Studies Show Chest Radiation in Childhood Cancer Survivors Conferred Breast Cancer Risk Equal to BRCA1/2 Carriers
Even low doses of chest radiation from 10 to 19 Gy increased risk for secondary cancers in the breast
The cumulative incidence of breast cancer by age 50 found in childhood Hodgkin lymphoma survivors who received chest radiation was equal to that of women who are BRCA1 mutation carriers, according to the results of a study that looked at data from the Childhood Cancer Survivor Study and the Women’s Environmental Cancer and Radiation Epidemiology (WECARE) Study. The breast cancer risk among survivors of other childhood cancers who received chest radiation was also significantly increased, equivalent to that of BRCA2 mutation carriers (Fig. 1).
“People know that risk of breast cancer increases with increasing radiation dose and, therefore, people who are treated with moderate to high doses of radiation are getting screened annually,” said Chaya S. Moskowitz, PhD, of Memorial Sloan-Kettering Cancer Center, during Monday’s Pediatric Oncology II Oral Abstract Session (Abstract CRA9513).
“However, we also found that there is increased risk for breast cancer in women treated with lower doses of radiation as well.”
In the study, Dr. Moskowitz and colleagues at 26 institutions in North America examined 1,286 females treated with chest radiation for cancer who were younger than age 21 at diagnosis between 1970 and 1986. All participants had to have survived at least 5 years.
Fifty-three percent of participants had childhood Hodgkin lymphoma.
The cumulative incidence of breast cancer in BRCA1/2 mutation carriers was estimated using 4,570 female firstdegree relatives of 1,397 women with unilateral breast cancer in the WECARE study. These two groups were then compared with rates of breast cancer in the general public taken from Surveillance, Epidemiology, and End Results (SEER) data.
Participants were followed for a median of 26 years. During that time, 176 women were diagnosed with breast cancer, 147 of whom had had Hodgkin lymphoma.
The overall cumulative incidence for breast cancer by age 50 for the cohort was 24%; it was 30% for Hodgkin lymphoma survivors. When looking at BRCA carriers, the cumulative incidence was 31% among BRCA1 carriers and 10% among BRCA2 carriers.

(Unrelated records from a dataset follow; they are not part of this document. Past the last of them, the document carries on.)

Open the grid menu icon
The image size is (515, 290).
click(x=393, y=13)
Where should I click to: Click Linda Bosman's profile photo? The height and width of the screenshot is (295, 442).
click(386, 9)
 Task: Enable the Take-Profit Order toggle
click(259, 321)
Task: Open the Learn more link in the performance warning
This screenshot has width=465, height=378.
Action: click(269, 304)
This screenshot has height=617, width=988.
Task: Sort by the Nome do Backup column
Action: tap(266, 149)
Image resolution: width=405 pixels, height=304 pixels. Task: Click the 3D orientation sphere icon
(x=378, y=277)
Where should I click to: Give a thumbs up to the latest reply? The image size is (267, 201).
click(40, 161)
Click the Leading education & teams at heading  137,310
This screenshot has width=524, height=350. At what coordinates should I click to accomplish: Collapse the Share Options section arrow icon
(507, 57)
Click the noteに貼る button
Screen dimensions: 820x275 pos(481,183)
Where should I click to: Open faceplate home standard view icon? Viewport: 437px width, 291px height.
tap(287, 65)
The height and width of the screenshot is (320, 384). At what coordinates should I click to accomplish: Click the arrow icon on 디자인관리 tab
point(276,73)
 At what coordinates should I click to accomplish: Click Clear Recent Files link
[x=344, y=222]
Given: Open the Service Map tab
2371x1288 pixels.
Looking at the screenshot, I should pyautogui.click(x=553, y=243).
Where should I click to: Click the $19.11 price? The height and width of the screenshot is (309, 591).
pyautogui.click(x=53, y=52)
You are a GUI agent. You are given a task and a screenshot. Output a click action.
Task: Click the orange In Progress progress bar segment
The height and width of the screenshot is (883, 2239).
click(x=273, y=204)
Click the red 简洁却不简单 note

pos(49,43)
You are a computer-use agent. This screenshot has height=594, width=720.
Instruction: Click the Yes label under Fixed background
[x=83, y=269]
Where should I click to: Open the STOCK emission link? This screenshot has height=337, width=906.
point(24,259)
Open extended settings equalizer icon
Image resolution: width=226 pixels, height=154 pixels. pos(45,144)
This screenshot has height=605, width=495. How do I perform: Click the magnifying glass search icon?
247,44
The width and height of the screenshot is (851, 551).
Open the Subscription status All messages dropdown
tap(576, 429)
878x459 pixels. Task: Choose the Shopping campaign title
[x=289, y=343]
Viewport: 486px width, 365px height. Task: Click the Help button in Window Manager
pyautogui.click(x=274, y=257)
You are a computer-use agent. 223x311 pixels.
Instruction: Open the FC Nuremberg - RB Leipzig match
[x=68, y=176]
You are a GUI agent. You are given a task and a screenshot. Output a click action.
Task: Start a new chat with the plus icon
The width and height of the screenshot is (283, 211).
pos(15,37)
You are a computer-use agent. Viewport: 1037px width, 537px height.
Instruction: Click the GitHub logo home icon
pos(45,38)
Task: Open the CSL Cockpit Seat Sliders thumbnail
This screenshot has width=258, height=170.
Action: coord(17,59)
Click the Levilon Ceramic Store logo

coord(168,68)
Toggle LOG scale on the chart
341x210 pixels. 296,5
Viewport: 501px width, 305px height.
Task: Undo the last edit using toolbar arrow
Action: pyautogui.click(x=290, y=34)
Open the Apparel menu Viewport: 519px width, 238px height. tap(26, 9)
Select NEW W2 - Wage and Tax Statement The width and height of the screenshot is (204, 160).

Even Lower Doses Increase Risk
When the researchers looked at the cumulative incidence of breast cancer by radiation dose, they found that even among those children thought to have received a low radiation dose of 10 to 19 Gy, there was a substantially increased risk for secondary breast cancers (Fig. 2).
The Children’s Oncology Group recommends that childhood cancer survivors who received 20 Gy or more of radiation to the chest area undergo semiannual clinical breast exams, annual mammograms, and annual breast MRI starting at either age 25 or 8 years after radiation.
“This important finding has implications for both surveillance recommendations for survivors, as well as [for] designing current treatment protocols, [because] we continue to use radiation doses of 15 to 21 Gy in contemporary treatment regimens for Hodgkin lymphoma,” said Discussant Maureen M. O’Brien, MD, MS, of Cincinnati Children’s Hospital Medical Center.
In addition, Dr. O’Brien told ASCO Daily News that improvements in screening compliance are needed even among the group of patients getting 20 Gy or more in chest radiation.
“There have been studies looking at what percentage of those patients are actually having surveillance done to catch these cancers early, and it ranges from 40% to 60%,” Dr. O’Brien said. Radiation Techniques Improving Dr. O’Brien pointed out that the results should be interpreted with some caution, as the cohort in the study, treated from 1970 to 1986, may not refl ect to most up-to-date radiotherapy techniques.
When Dr. Moskowitz and colleagues looked at the standardized incidence ratio (SIR) for breast cancer by radiation field, those patients who received whole lung radiation had higher ratios (SIR: 38.3; 95% CI: 23.1–63.4) than those patients who received mantle radiation (SIR: 23.7; 95% CI: 20.1–28.0) or other doses, defined as mediastinal/ involved field radiation therapy and hemithorax fields (SIR: 10.8; 95% CI: 6.8–17.1).
Regardless, Dr. O’Brien said that physicians have to do a better job with surveillance in this patient population.
“For patients [with childhood Hodgkin lymphoma] who have gotten more than 20 Gy to the chest, the rate of getting a breast cancer is the same as being a BRCA1 carrier,” Dr. O’Brien told ASCO Daily News.